Your task ▸ Your job is to copy the lines from the material that include "agent".

Dataset excerpts ▸

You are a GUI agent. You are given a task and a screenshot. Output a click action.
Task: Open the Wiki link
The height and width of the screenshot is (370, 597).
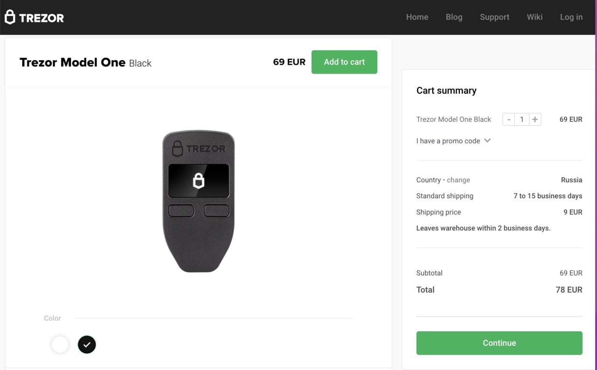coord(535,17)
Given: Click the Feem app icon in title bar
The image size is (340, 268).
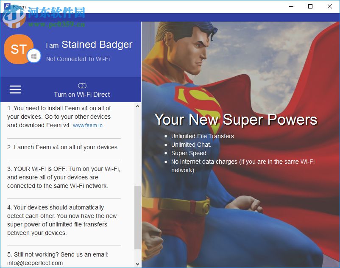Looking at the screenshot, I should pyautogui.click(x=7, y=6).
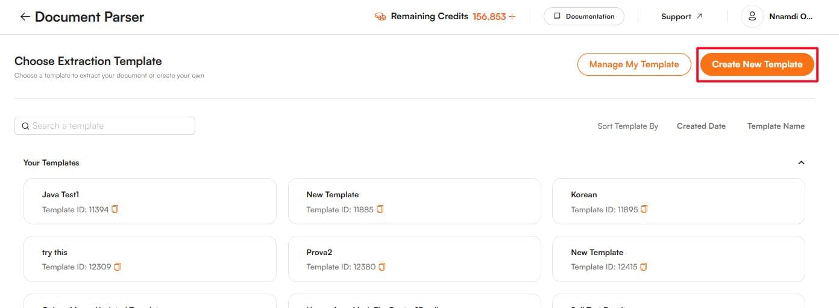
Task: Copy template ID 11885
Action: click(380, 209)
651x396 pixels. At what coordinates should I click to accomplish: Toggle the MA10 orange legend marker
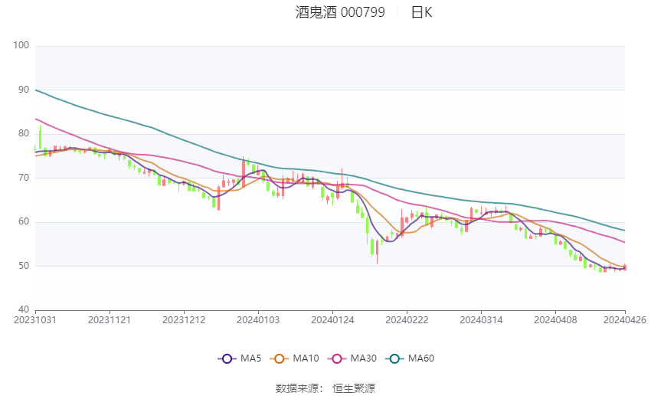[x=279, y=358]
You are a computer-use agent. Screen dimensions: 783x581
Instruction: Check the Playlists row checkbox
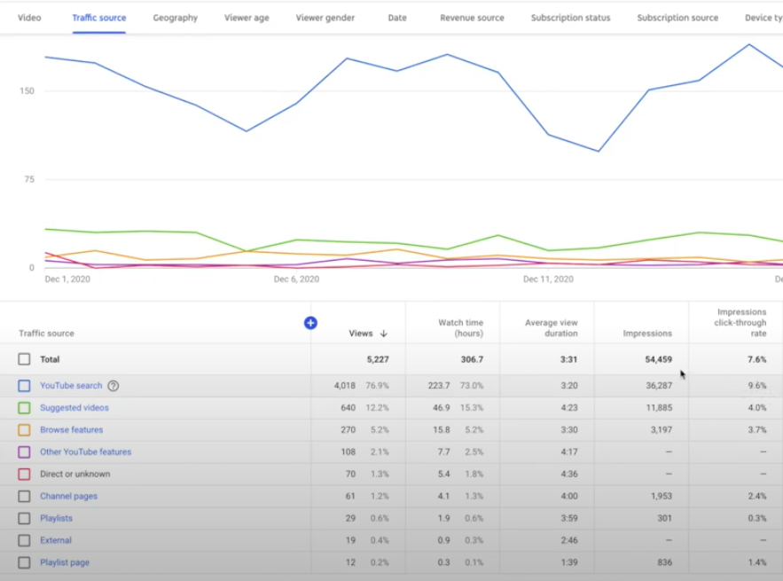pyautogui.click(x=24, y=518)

Result for this task ▸
You are a GUI agent. You are given a task and a screenshot. Output a click action.
You are a computer-use agent. Screen dimensions: 783x581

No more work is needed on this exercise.